The value of the DWI lesion volume as a surrogate marker in stroke trials was tested in a subgroup of patients entered into a multicenter study of the effect of citicholine (Baird and Warach, 1998). A significantly greater decrease in lesion volume from week 1 to week 12 was observed in the citicholine group. Despite a significant correlation between lesion volumes and clinical outcome, no statistical difference between treated and placebo groups was found with respect to change of lesion volume or clinical outcome. Future trials may require larger sample sizes to demonstrate differences in effects on lesion volume and clinical outcome.

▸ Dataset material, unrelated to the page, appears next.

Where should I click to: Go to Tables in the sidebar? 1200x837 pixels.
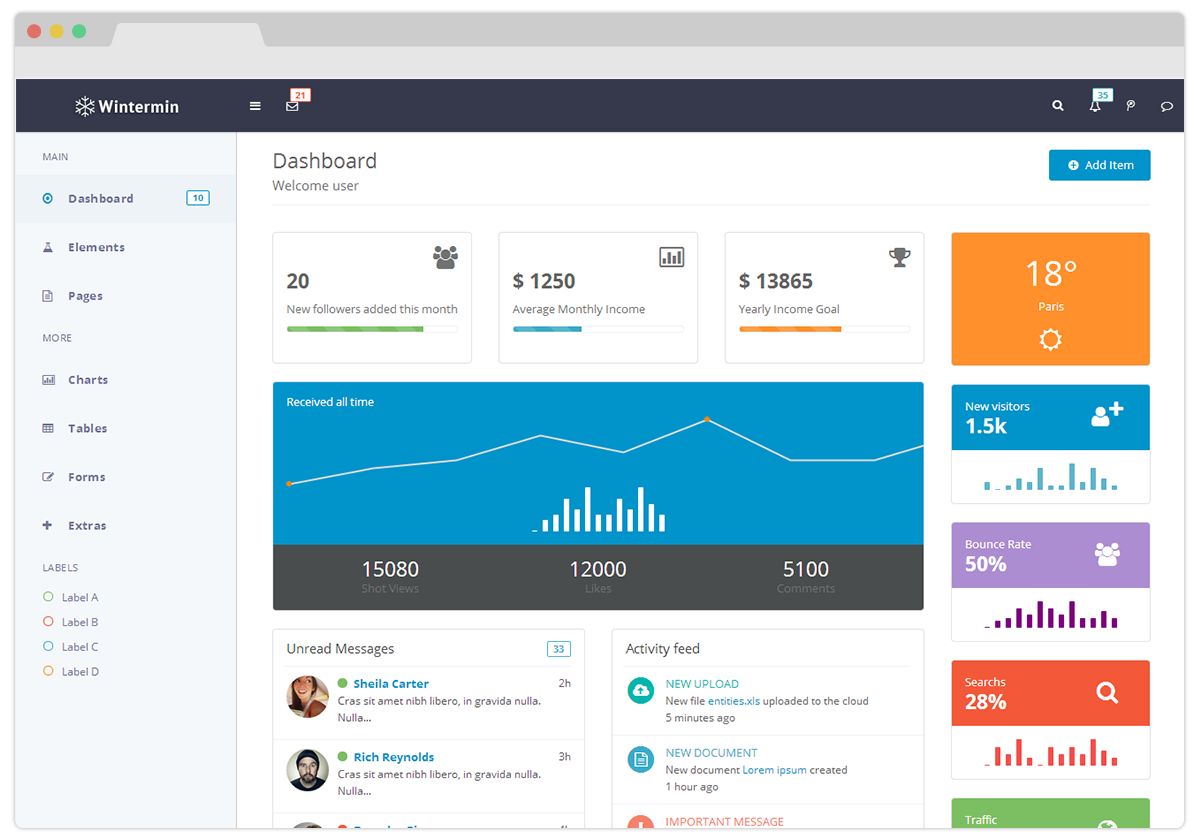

These few examples stress the role of neuroimaging studies to provide surrogate markers for phase 2 treatment trials in acute ischemic stroke. Such studies can improve the insight into the dependency of therapeutic effects on the pathophysiologic state of the tissue at a given time point after the onset of ischemia, and will help to understand the striking differences in the efficacy of antiischemic therapy between animal models and human stroke.